** start of Passage shown **

When it became apparent that my wife and I were going to split up, I rented an art studio and began experimenting with visual art again for the first time since college. I slept at our rental house with our son half of the week and on the floor of my art studio the other half of the week while my ex was at the house.
(I guess I had made a few things just before the marriage ended. Chess Painting, Candles re-painting, The Eggs artbook about the prospect of becoming a father.)
At the studio I tried out a handful of things, but the main output was my series of baseball card sculptures/photographs. I was in the process of taking myself apart and putting myself back together and so I did this in my art as well. I found several boxes of sports cards I had collected as a teen. I was hoping they'd be worth something someday, ut really they were just something for my dad and I to do together. He'd buy me packs to reward me for stuff and we'd go through them together. I have fond memories of that. But the cards never became worth anything. Just the time spent with my dad. there's a lesson in there somewhere about people and experiences over investments.

** end of Passage shown **
** start of Source data **

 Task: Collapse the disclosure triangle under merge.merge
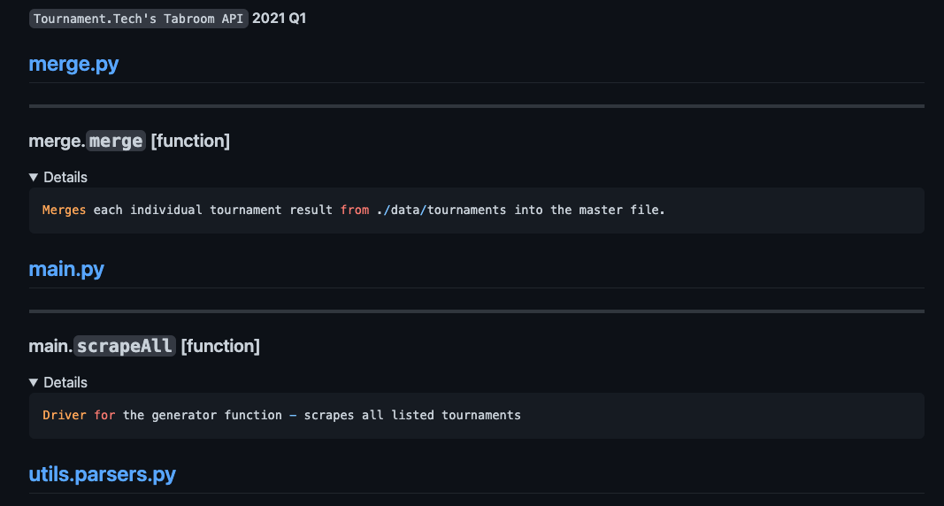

** end of Source data **

▶ **Problem to solve**
Continue the personal essay about making baseball card art after the end of a marriage, picking up right after its final sentence.

▶ **Reply**
And I had invested all of my hopes and dreams of the future into my marriage which was now over and so I found my relationship to time changing. No more planning for the future The only safe way to relate to time is to live entirely in the now. Divorced from the past and the future I had I was purely in the now. I took my baseball card collection and cut slits in the cards and pieced them back together into structures. The original idea was to make wall-hanging scuptures out of them. But they were pretty flimsy and delicate, and as I took photos to document them I started to like the photographs better than the structures so now the photos were the artpieces.
Here's some pics. And here's one where I painted over some cards in fun ways. This imagery will bleed into my future in a meaningful way.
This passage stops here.